È bastata una forte perturbazione, di circa un’ora, per “spezzare” il centro urbano di San Benedetto in tante enclave, vasi comunicanti solo per le masse d’acqua che la terra (pardon, l’asfalto) si rifiutava di assorbire. I sottopassaggi ferroviari sono andati presto in crisi, ovunque i tombini hanno rigettato quanto scorreva verso di loro. Il lungomare è rimasto così, pericolosamente, isolato dal resto della città, che si è trovata assediata, fino a sera, da un traffico pazzesco. Il torrente Albula ha minacciato gravi danni, fango e detriti hanno coperto buona parte delle vie cittadine.

Domani si intervisteranno politici rassicuranti, esperti incerti, cittadini incavolati. Ma dopodomani?
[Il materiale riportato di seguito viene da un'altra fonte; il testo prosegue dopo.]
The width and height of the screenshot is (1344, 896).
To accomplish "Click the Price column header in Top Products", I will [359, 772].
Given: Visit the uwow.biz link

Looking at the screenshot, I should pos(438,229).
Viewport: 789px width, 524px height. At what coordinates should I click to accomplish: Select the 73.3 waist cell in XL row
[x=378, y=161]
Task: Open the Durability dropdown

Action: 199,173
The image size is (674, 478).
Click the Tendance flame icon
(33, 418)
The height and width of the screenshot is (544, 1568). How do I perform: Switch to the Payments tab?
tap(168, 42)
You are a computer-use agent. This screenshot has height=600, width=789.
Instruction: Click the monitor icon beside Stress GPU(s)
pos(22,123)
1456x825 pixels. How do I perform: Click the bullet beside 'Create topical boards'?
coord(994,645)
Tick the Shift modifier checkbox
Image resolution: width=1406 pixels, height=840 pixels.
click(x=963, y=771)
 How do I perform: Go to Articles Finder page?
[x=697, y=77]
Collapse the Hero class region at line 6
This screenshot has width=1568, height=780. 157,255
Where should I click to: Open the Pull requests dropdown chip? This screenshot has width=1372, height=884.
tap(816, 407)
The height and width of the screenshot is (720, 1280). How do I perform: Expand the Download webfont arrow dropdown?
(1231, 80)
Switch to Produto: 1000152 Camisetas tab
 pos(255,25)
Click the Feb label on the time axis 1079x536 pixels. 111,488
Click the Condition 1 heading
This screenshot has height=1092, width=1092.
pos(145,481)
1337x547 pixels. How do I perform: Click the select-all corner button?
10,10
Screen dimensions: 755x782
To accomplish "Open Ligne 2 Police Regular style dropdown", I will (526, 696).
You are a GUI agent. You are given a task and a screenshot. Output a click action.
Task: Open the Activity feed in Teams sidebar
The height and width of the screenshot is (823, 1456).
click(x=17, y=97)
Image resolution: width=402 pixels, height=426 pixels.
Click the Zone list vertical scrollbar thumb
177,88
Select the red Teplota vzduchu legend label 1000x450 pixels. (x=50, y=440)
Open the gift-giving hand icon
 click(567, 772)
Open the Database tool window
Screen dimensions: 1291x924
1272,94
Facile prevedere l’oblio collettivo, il tentativo di non pensare a quello che potrebbe accadere solo perché conviene così. San Benedetto è in ginocchio per una pioggia di cinque minuti, è “spezzata” con una pioggia di un’ora, ma cosa accadrà se le piogge violente dovessero durare più a lungo? Chi si preoccupa di evitare che le superfici impermeabili (asfalto e cemento) non superino livelli di rischio? Chi vigila affinché sia data l’opportuna importanza a tratti di campagna o di terreno incolto? O il solo parametro di giudizio rimane la rendita edilizia, unico settore economico cittadino a prova di crisi?

Tiriamo a campare, incrociando le dita.